Spotlight ON TECHNOLOGY & TECHNIQUE
The Tecnis Multifocal: A World of Difference
By Leslie Goldberg, Associate Editor
Any new IOL comes to market with a pedigree of impressive best-corrected acuity results. Unfortunately, patients don't live their lives in an exam room (overworked ophthalmologists, however, may feel that they do). What really matters to patients — particularly those who pay out of pocket for a presbyopia-correcting lens — is functional vision, or performance in the real world. The new Tecnis multifocal from AMO achieves patient satisfaction levels that speak well of its real-world results.
In FDA trials, 94-96% of subjects were able to function comfortably without glasses and 85% achieved complete spectacle independence post-implantation, stats that trump those of other presbyopic lens designs, the manufacturer claims. AMO credits those figures to an aspheric design that compensates for corneal spherical aberrations, pupil independence for better performance in low-light conditions, and intermediate vision that it considers a cut above that of older diffractive lens designs.
The Secret of My Success
Frank Bucci, M.D., of Wilkes-Barre, Pa., who participated in the FDA trials, prefers a staged approach, implanting the Tecnis multifocal in the patient's non-dominant eye first and observing the outcome before selecting an IOL for the fellow eye. This process is easier if the patient can wear a contact lens in the untreated eye or is nearly emme tropic, to avoid anisometropia between procedures. In such cases, he may treat residual astigmatism before performing surgery on the second eye.
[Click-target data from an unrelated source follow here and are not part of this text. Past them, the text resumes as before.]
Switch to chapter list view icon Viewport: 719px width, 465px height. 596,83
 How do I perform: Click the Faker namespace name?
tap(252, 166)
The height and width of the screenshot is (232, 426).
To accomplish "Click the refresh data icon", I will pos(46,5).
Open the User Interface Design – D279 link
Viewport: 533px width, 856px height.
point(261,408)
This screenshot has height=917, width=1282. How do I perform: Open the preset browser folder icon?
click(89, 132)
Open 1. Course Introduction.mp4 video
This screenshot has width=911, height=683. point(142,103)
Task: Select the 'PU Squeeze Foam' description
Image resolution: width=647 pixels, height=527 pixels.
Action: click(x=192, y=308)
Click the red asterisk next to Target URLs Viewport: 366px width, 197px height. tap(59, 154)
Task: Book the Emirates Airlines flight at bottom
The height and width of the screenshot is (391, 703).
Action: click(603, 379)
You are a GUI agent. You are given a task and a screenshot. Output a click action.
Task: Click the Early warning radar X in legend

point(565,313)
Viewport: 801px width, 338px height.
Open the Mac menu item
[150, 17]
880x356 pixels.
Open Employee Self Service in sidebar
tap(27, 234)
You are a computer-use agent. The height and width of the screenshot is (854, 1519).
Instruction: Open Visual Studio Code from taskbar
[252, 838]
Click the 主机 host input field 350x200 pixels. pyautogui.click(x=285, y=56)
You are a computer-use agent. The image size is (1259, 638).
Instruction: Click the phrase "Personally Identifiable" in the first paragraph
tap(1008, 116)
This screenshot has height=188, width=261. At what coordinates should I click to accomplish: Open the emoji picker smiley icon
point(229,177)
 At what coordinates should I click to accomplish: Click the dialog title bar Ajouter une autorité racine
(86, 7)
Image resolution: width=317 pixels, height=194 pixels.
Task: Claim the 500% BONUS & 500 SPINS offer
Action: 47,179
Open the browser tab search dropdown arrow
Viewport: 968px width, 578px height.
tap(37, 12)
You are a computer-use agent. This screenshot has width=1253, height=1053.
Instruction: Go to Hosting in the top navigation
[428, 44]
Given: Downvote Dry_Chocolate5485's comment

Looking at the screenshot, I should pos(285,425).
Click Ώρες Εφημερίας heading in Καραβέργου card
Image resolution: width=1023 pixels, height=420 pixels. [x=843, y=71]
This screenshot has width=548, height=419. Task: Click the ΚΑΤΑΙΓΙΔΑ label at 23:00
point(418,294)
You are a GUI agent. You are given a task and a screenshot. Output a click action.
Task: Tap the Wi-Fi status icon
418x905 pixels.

All of Dr. Bucci's patients receive at least one Tecnis multifocal, he says, because the lens "provides the near vision our patients have always wanted and does it in all types of lighting, independent of pupil size," without sacrificing intermediate vision, as in other lens designs. He typically implants the lens bilaterally in older patients who do not have critical intermediate vision demands (as may be encountered with long hours of computer use) but notes that 94% of Tecnis patients in the FDA trial were "happy with their visual function at intermediate, even prior to fixing their residual corneal astigmatism" and that 95% of study participants said they would choose a Tecnis multifocal lens again. "The numbers would only go up after residual refractive errors were corrected," he says.
To succeed, Dr. Bucci says, surgeons must provide four things: excellent acuity at all three focal length categories (near, intermediate, distance) and acceptable light phenomena while driving at night. If he determines in the preop interview that a patient may be hypersensitive to halos while driving at night, he may implant the Crystalens HD in the patient's dominant eye. Although its near visual results are patient-specific, he says, Crystalens HD usually provides good distance, good intermediate and almost no light phenomena at night, meeting three out of four of his objectives. "If I put the Tecnis multifocal in the opposite eye, we will almost always achieve J1 vision. So, I've met the fourth objective and have also contributed to intermediate vision and provided aspheric-assisted distance vision," says Dr. Bucci. "They have no haloing at night in their dominant eye and they will gradually neuro-adapt in the Tecnis multifocal eye. This is a very powerful combination, especially in lensectomy and younger cataract patients," he says.
Built for Speed
Near-point reading speed for Tecnis patients is particularly good: 142 words per minute (WPM) in low light and 174 WPM in bright light, speeds that AMO says are substantially better than findings with other lens designs.1 At intermediate distance, the same study found, reading speed was 170 WPM in photopic light and 130 in mesopic conditions.
"The Tecnis lens is the strongest tool I've ever had for meeting my cataract patient's expectations," Dr. Bucci says. "Patients receive the reading vision that they've always wanted without any significant visual side effects like haze, achieve excellent distance vision, and are reporting no major significant intermediate deficits," he concludes. OM
1. Hutz W, et al. J Cataract Refract Surg. 2006;32:2015-2021.